We are looking to sell one of our properties that has a mortgage with RBC and we recently called to see what the cost is when we sell. We were very surprised at the cost $8100 for a 300K property, with about 25% equity in. The reason i found this surprising is because we are looking to pay off our primary mortgage and the fee was only $1600 with approximately the same out standing balance. The difference between these two is substantial. We are now contemplating if we should just keep it rented until term (basically 3 years to go)
My question is: Is there a way to avoid this breakage fee in the future? Is there some type of mortgage clause we want to have when we purchase future properties?
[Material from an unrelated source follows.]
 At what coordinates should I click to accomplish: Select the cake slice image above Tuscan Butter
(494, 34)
Would the only way to avoid this be to keep the property until mortgage term is up? It seems odd to me that would be the case. Maybe there are lenders that offer a much more reasonable breakage fee, if so, please let me know who they are.
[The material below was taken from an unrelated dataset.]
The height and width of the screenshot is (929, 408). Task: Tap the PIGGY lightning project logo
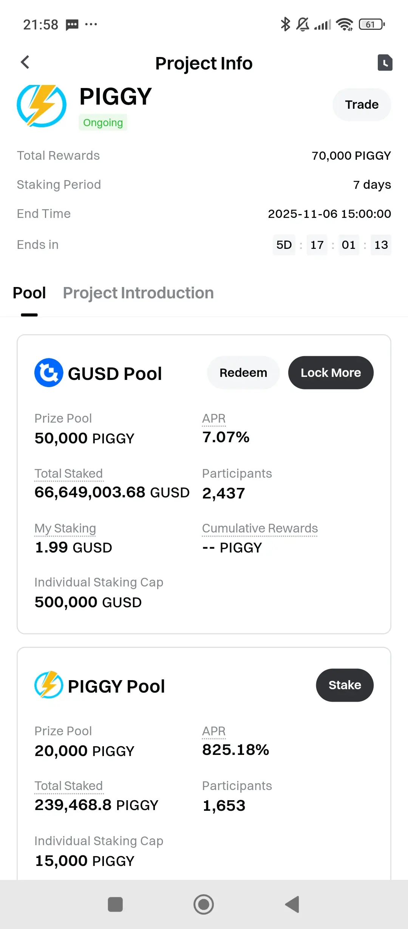click(x=42, y=106)
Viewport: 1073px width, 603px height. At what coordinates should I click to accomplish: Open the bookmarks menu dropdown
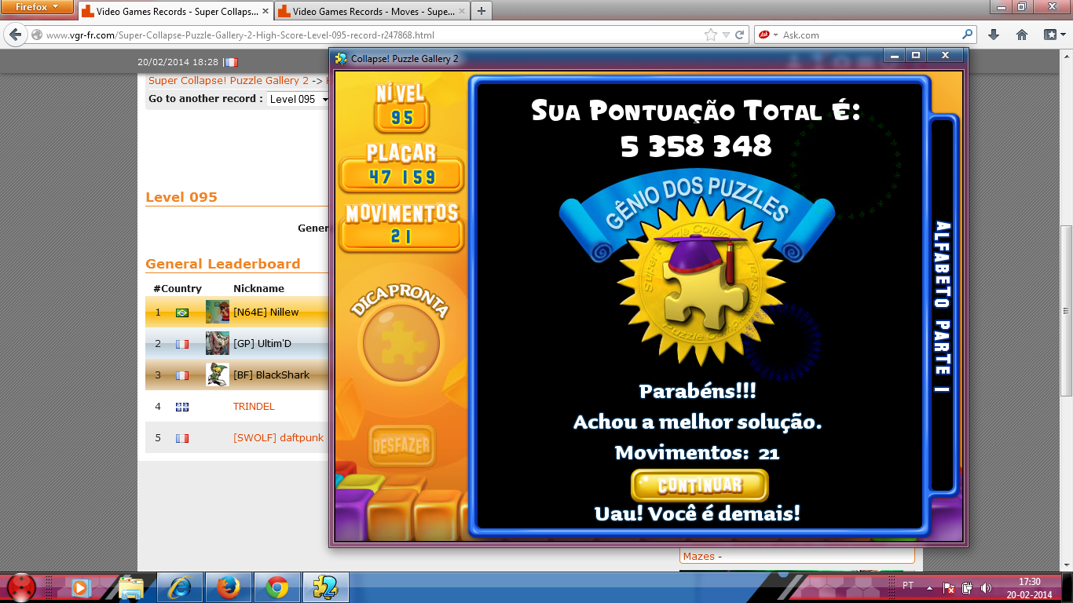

Thanks for any advice/insight into this issue.
Sheldon
Most Popular Reply
@Sheldon Peart Two key things I'd explain to a client when i arrange their first mortgage are : fixed vs. variable rate and mainstream vs. wholesale banks.
Fixed or variable rate? This is an age old debate. Consider these startling facts:
1. Six out of ten mortgages are broken at an average of 38 months in. People plan to stay in their home for the full five years of the mortgage and beyond, but then things change. Things happen, both good and bad. Divorce, marriage, kids arriving, kids departing, job transfers & promotions, an offer on the property that you cannot refuse… and now you want out of the mortgage. The trouble is, depending on which institution the 5 year mortgage is with, the pre-payment penalties can be as high as 4.5 per cent of the balance. ($4,500.00 per $100,000 of mortgage balance)
2. It costs nine times more to get out of a five-year fixed (bank) mortgage than a two-year fixed or a variable. Typically the prepayment penalty for the shorter term or variable is about 0.5 per cent on the balance (just $500.00 per 100,000 of mortgage balance). And the term on a two-year might even be short enough to wait out, avoiding any penalties at all.
The five-year fixed mortgage can be a safe-ish way to go, but it needs to be placed with the right lender, one with flexible prepayment penalty policies and flexible early renewal policies.
There is much more than just the rate itself to review when getting a mortgage.